Although the cyber-attack was traced back to 2014, the penalty was calculated from the point at which the GDPR came into effect (May 2018). The ICO fined Marriott £18.4 million, which is significantly less than the initially proposed fine of £99,200,396 presented in July 2019. In reducing the fine, the ICO took into account the economic impact caused by COVID-19 on Marriott's business and Marriott's steps to mitigate the effects of the attack. Marriott was relatively swift in notifying the ICO, as well as its customers, when becoming aware of the attack. Marriot further instigated measures to improve the security of its system, such as disabling accounts, and implementing password resets and enhanced attack-detection tools.
It is worth noting that, simultaneously as issuing an intention to fine Marriott, the ICO also issued an intention to fine British Airways £189.39 million for comparable infringements of the GDPR. Similarly to Marriott's final penalty, British Airway's fine was reduced to £20 million. The ICO has, however, not provided any explicit explanation as to why the final penalties were so significantly reduced. In comparison with the largest GDPR fine issued so far, which is the €50 million fine received by Google Inc., the ICO's proposed fines may be considered excessive. On the other hand, the GDPR is intentionally designed to impose severe financial consequences for mistreatment of personal data as a preventive measure. It might be suggested that the ICO, as well as other EU supervisory authorities, may find it difficult to determine appropriate sanctions under the GDPR.

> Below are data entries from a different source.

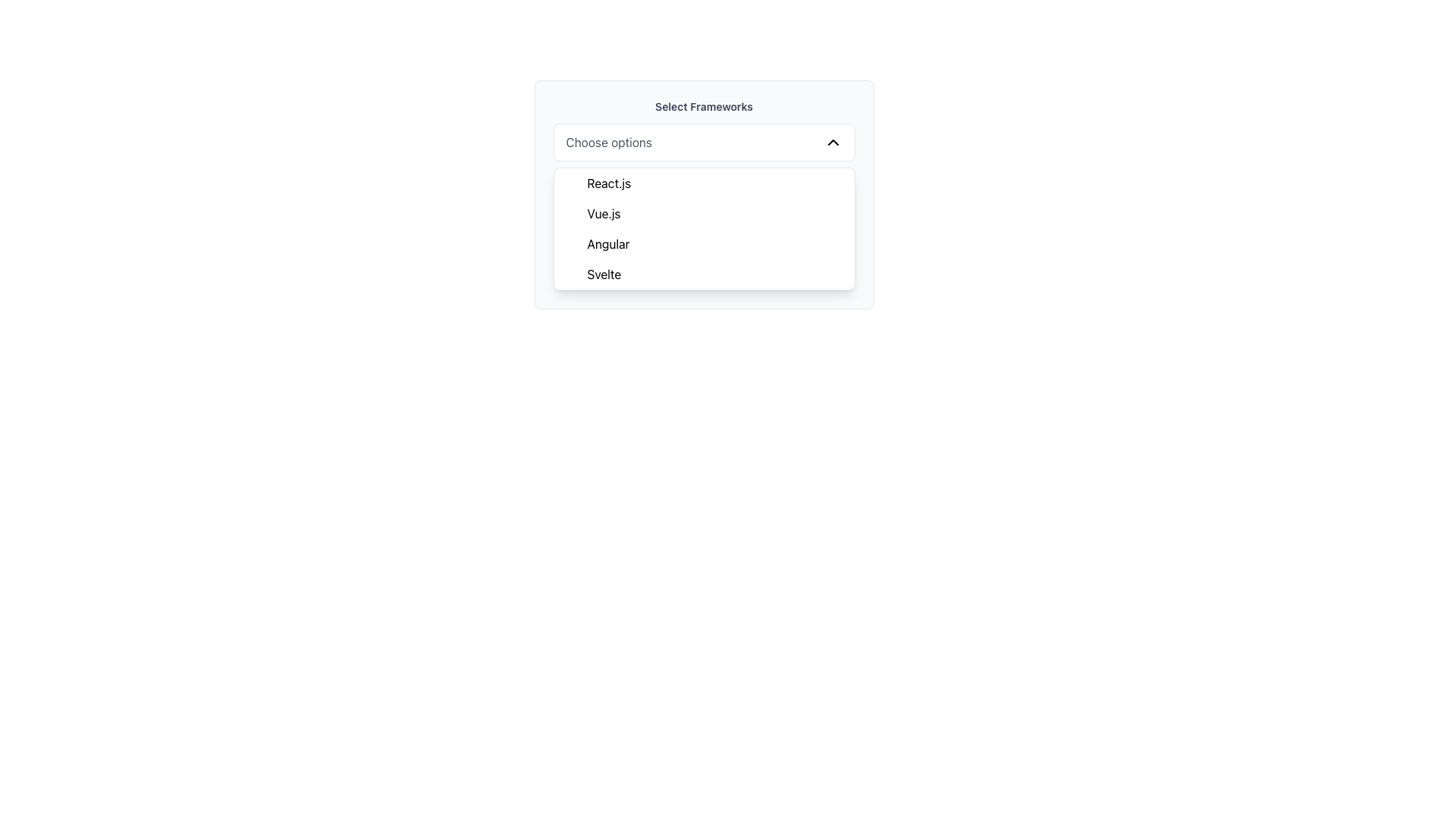 Image resolution: width=1456 pixels, height=819 pixels. What do you see at coordinates (573, 274) in the screenshot?
I see `the selection state icon for the 'Svelte' item in the dropdown menu, which indicates that 'Svelte' is currently selected` at bounding box center [573, 274].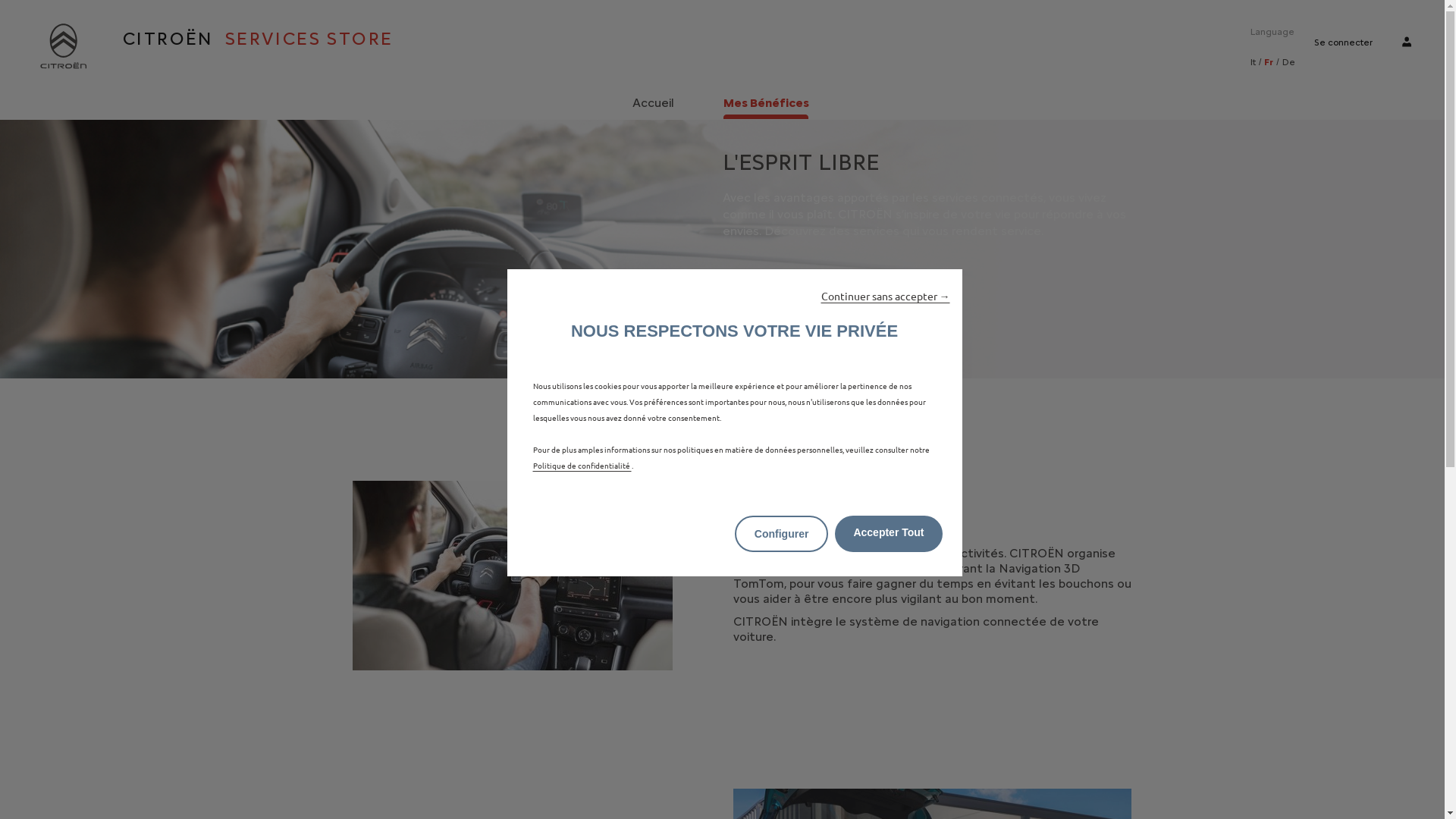  Describe the element at coordinates (0, 0) in the screenshot. I see `'Skip to main content'` at that location.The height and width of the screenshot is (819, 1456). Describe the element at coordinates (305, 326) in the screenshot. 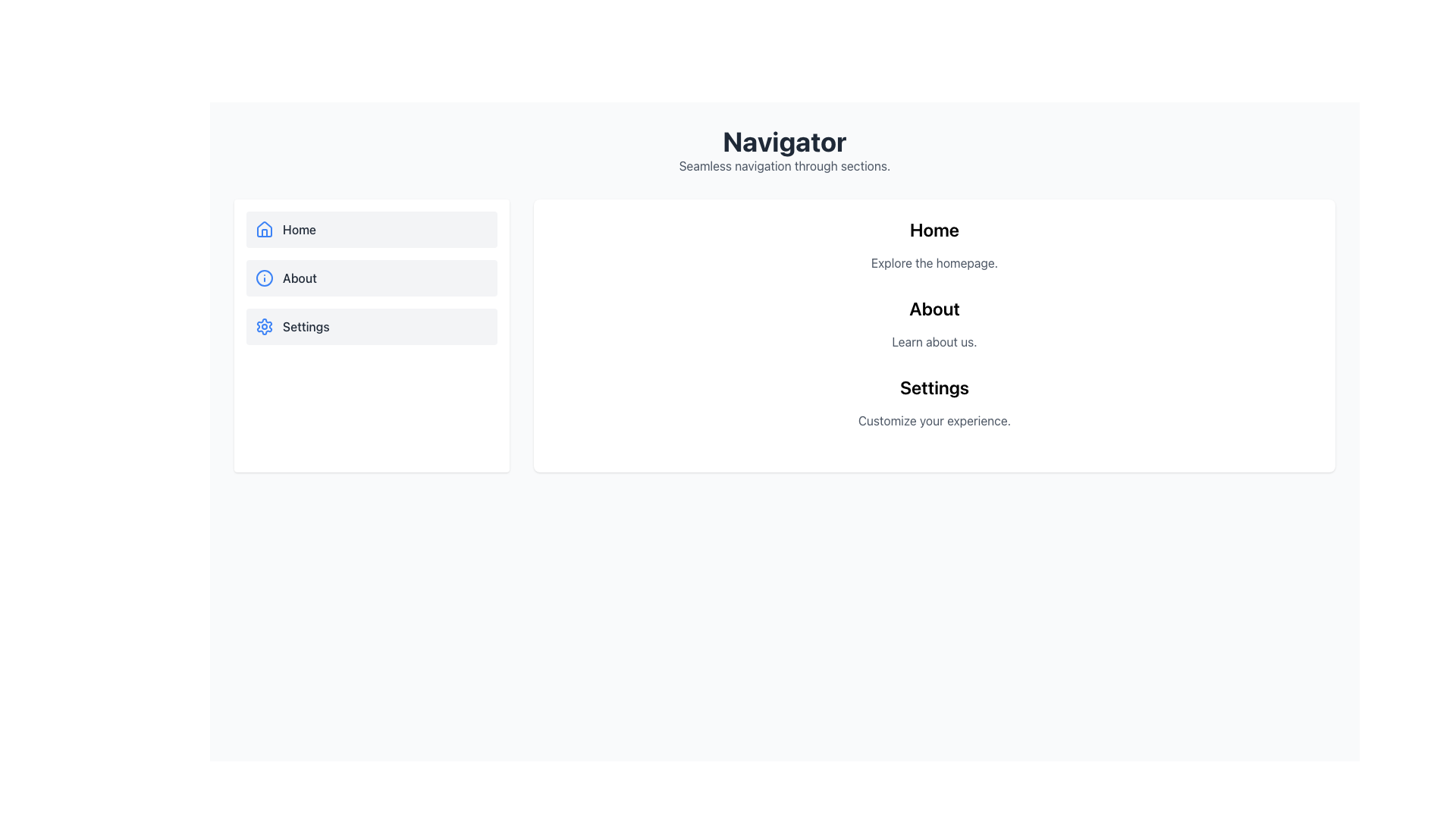

I see `the 'Settings' text label in the clickable navigation menu item` at that location.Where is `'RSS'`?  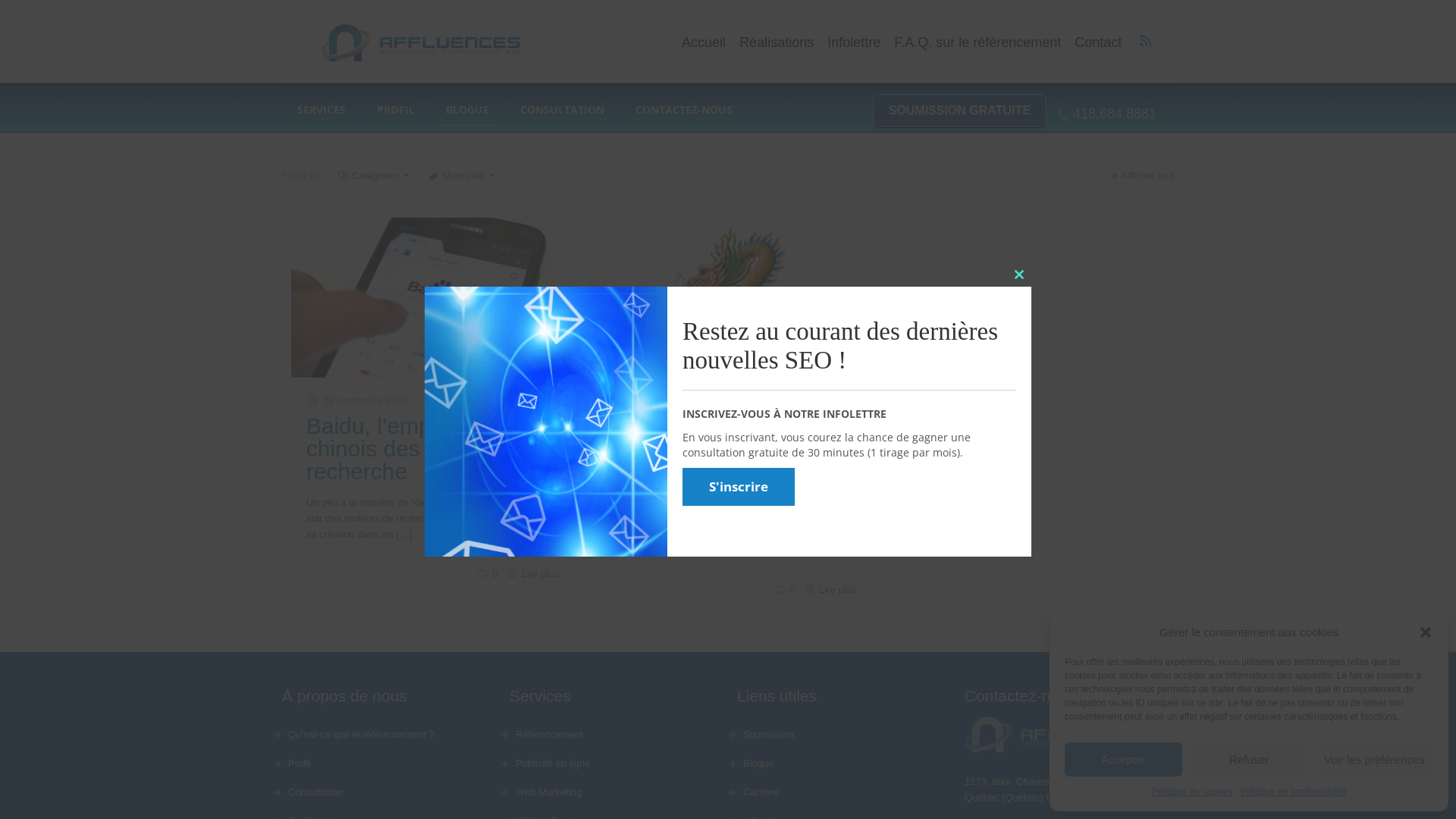 'RSS' is located at coordinates (1145, 39).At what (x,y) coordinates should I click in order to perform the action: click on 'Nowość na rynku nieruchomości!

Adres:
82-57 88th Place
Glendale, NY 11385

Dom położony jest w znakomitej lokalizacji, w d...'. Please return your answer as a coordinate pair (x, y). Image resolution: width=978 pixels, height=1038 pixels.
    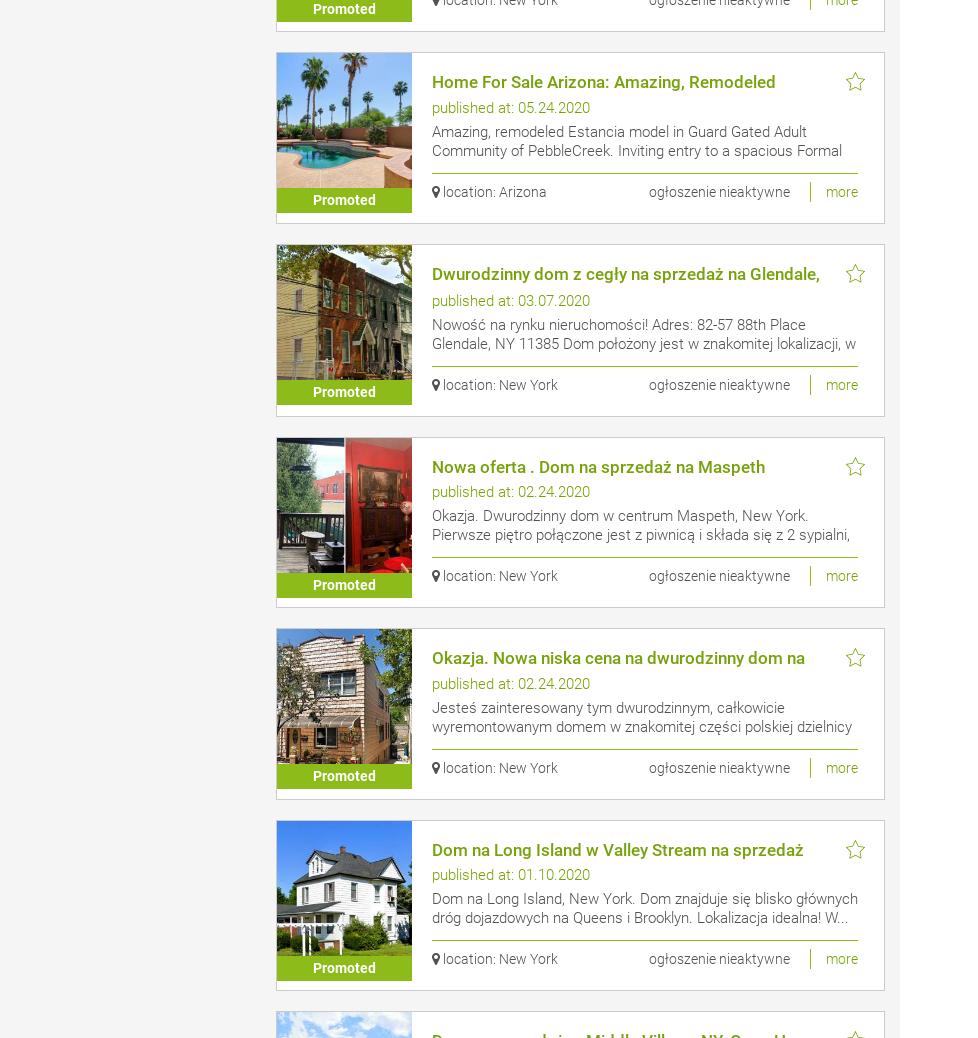
    Looking at the image, I should click on (643, 342). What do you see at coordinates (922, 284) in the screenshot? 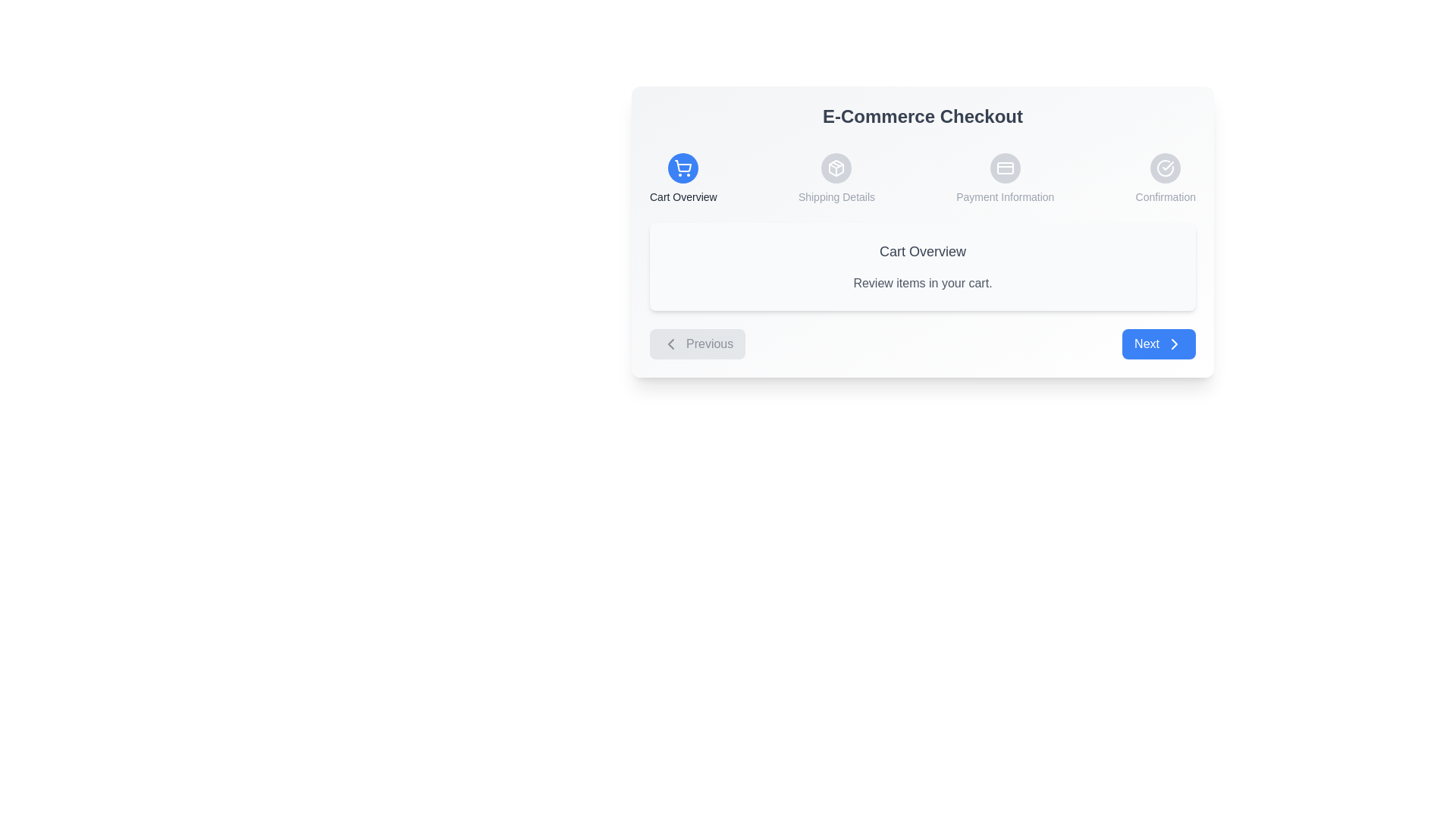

This case underlines the importance of ensuring appropriate organisational and technical measures when processing personal data. Under the GDPR Article 83(5), data protection authorities are entitled to fine a company up to 4% of its annual turnover for infringements of the GDPR. Although Marriott's initial fine was substantially reduced, it serves as a warning to organisations that data protection authorities are willing to impose fines equal to 4% of the infringing company's annual turnover. Moreover, in addition to investigating current violations of the GDPR, data protection authorities will take into account inherited violations by reason of company acquisitions. This was emphasised by the Information Commissioner Elizabeth Denham in the ICO's intention to fine Marriott:
"The GDPR makes it clear that organisations must be accountable for the personal data they hold. This can include carrying out proper due diligence when making a corporate acquisition, and putting in place proper accountability measures to assess not only what personal data has been acquired, but also how it is protected."